By Kay McMeekin
The extended family of Hair/McKerrow/Miller left on three different sailings to Alberton near Melbourne in Australia over 4 years.
William Hair, a muslin weaver, and several of his children left Cumnock for Australia in the 1850s. Weaving was in decline in Scotland at this time.
First to go in 1853 were two related families: Miller brothers one of whom was married to a daughter of William Hair. Cumnock weaver John Miller 1814-1896 and his wife Jean Ronald and 5 children sailed from Wemyss in Fife on the Fortune. An infant daughter Janet died on the journey. They arrived on 2nd May 1853 and settled in Scone, New South Wales where they had 2 more children.His younger brother Andrew Miller, 29 his wife Jane Hair and their 2 small children Helen 4 and William 2 sailed with them. . John paid £8 for him and his family for the voyage and Andrew paid £5, They were assisted passages. The Millers changed the spelling of their name to Millar in Australia.

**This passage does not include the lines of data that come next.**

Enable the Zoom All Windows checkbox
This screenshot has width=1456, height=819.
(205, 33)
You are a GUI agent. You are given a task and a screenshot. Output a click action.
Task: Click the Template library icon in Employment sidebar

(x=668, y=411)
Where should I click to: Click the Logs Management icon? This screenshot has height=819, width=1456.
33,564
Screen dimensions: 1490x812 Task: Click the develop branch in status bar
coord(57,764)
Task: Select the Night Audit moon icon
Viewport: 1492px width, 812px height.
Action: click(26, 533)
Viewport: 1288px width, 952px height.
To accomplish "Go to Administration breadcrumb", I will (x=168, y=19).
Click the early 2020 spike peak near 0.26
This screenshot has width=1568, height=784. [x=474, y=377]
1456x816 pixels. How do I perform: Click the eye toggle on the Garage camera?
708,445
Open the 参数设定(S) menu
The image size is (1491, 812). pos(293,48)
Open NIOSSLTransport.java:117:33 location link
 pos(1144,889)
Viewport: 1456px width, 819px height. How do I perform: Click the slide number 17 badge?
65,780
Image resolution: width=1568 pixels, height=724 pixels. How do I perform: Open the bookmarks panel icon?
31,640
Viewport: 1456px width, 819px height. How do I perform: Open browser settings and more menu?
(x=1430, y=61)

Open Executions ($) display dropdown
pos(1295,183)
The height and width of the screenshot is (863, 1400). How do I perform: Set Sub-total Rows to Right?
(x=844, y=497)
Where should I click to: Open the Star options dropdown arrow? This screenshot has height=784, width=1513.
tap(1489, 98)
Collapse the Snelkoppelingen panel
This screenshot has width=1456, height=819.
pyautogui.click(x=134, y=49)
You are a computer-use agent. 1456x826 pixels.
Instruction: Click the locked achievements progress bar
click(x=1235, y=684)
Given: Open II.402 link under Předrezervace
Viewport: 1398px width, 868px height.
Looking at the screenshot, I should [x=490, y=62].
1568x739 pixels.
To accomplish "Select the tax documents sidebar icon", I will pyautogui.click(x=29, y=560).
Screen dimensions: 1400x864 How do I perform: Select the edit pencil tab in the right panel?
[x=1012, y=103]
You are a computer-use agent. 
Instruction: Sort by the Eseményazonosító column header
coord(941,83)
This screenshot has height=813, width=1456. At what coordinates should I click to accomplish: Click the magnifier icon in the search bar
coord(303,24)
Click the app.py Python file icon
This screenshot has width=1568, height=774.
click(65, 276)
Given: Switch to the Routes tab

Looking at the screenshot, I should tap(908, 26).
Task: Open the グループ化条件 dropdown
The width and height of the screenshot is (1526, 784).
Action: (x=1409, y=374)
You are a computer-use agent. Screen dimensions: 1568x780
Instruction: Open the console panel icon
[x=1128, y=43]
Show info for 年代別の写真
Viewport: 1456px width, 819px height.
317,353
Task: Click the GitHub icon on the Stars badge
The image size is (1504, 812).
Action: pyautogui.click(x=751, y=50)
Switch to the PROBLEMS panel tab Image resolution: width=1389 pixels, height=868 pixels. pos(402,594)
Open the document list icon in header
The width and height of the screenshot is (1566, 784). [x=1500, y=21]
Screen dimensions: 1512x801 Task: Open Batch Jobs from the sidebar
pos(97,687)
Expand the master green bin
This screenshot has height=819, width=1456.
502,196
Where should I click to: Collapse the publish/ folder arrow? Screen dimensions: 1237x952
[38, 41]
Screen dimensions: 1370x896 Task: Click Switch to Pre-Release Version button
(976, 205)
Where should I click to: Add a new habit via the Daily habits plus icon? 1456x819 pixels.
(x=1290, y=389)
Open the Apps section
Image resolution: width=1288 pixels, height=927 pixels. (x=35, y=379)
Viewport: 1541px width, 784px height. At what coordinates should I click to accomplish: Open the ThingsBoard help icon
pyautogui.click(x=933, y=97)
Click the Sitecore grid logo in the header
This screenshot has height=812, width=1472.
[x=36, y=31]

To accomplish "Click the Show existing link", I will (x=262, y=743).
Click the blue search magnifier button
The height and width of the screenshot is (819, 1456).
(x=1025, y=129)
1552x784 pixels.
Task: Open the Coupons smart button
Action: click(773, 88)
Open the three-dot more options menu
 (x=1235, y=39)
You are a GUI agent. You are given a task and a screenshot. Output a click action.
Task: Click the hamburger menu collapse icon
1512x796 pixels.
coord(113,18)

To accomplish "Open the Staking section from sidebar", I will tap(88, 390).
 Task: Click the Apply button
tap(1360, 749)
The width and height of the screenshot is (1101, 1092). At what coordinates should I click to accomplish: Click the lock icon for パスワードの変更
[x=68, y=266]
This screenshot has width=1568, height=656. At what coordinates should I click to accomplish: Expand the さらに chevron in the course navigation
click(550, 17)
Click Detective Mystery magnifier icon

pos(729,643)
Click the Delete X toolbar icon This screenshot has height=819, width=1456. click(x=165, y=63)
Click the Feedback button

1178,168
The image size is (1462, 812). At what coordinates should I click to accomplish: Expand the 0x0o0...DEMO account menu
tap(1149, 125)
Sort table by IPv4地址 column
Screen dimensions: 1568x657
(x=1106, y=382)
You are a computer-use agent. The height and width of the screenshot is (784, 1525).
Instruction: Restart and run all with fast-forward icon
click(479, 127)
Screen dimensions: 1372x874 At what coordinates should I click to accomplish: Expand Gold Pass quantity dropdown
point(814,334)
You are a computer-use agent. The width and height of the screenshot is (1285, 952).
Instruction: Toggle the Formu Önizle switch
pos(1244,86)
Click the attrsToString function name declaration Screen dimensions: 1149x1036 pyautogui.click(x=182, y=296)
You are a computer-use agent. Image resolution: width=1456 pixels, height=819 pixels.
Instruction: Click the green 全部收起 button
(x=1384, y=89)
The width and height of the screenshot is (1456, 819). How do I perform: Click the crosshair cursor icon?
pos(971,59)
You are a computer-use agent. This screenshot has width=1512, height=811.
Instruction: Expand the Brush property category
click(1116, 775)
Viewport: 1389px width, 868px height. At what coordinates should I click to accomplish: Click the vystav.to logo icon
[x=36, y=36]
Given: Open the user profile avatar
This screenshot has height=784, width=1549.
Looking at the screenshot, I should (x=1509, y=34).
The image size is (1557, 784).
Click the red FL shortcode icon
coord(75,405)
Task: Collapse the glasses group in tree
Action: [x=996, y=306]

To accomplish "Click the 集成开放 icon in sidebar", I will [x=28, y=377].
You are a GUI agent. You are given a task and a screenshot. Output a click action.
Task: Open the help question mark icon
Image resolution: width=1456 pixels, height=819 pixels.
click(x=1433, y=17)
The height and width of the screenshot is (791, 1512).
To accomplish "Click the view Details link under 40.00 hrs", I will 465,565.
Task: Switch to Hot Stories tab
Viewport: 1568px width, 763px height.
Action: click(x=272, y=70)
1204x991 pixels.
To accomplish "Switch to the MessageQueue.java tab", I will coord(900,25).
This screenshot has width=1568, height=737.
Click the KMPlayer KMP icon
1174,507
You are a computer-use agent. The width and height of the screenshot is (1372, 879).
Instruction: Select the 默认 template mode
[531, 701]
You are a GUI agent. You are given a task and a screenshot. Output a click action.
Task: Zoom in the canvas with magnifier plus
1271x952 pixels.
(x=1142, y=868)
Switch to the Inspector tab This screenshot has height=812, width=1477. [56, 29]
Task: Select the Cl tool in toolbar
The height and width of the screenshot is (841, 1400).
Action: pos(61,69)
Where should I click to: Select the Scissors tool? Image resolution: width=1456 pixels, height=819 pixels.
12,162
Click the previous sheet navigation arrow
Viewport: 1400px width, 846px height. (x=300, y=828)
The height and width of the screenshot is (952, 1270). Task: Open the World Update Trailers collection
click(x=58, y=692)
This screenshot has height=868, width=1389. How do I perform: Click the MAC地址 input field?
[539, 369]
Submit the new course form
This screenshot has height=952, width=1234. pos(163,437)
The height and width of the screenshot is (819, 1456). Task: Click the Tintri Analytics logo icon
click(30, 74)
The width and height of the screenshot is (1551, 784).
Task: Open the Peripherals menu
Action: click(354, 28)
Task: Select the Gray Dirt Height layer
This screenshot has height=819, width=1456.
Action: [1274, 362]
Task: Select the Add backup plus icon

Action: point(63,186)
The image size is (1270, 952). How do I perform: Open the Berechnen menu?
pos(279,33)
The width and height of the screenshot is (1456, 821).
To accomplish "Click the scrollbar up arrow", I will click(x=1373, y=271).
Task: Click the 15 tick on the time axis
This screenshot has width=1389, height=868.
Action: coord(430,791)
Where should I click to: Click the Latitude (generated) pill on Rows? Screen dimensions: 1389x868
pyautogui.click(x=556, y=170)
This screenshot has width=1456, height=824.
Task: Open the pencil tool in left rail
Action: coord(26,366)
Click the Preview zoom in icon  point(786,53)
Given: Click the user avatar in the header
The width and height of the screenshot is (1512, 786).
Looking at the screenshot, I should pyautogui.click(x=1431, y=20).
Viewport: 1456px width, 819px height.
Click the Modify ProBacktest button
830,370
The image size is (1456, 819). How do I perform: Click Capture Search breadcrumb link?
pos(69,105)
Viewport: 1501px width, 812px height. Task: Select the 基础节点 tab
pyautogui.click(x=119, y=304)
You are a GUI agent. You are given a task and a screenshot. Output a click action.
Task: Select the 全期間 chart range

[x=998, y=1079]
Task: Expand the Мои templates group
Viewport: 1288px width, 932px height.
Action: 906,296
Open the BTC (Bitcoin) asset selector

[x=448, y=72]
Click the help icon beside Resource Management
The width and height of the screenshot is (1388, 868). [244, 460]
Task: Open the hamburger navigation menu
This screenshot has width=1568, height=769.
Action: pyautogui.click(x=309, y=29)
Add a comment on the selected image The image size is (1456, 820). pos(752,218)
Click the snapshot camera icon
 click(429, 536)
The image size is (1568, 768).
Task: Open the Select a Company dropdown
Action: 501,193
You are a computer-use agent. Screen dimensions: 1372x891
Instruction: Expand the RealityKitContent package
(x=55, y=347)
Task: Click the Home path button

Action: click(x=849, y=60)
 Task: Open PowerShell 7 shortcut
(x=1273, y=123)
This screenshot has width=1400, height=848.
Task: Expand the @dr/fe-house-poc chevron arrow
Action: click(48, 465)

Next in 1854 were three of Jane Hair's brothers emigrated on the Hilton: John Hair his wife Helen MacDonald and their daughter Jane. They sailed on the Hilton out of Liverpool and were engaged by J S Carey in Alberton for 6 months. They arrived in Melbourne on 7 July 1854. John Hair married Helen MacDonald in 1841 and they had two daughters. In the 1851 census they were living at Elbow Lane with 8 lodgers. Maybe they were running a lodging house as there were several in Elbow Lane. He was a labourer and chimney cleaner. The younger daughter Agnes must have died soon after as she didn't go with them to Australia in 1854.
On the same sailing were his younger brother Robert Hair, a farm labourer, and his new wife Christina Lees. They were also going to Alberton but it's not clear who engaged them.
The Hilton which arrived on 7 Jul 1854 had 481 government assisted places as reported in the Argus
Skip to 1857 and father William Hair, the third brother William McMillan Hair and his new wife Jane Muir, sister Margaret and her husband George McKerrow all sailed on the Black Eagle leaving Liverpool on 1 March 1857 and arriving 6 Jun 1857, a journey of over 3 months. William and Jane don't appear to have had any children.
Also Robert Girvan and Agnes McMillan (niece of William Hair's wife Jean McMillan) emigrated to Australia on the Emma in arriving in Port Jackson, Sydney on 31 Jan 1857. Their daughter Agnes died on the journey. They went to New South Wales.
William McMillan Hair seems to have done well for himself. He had an estate of £13,000 and he left £500 to the church, £1000 to William McKerrow and amounts of £100-£300 to various relations in Scotland and Australia.
Several members of the family moved to Kalgoorlie in Western Australia after gold was found there in 1893. Robert Lees Hair found success there.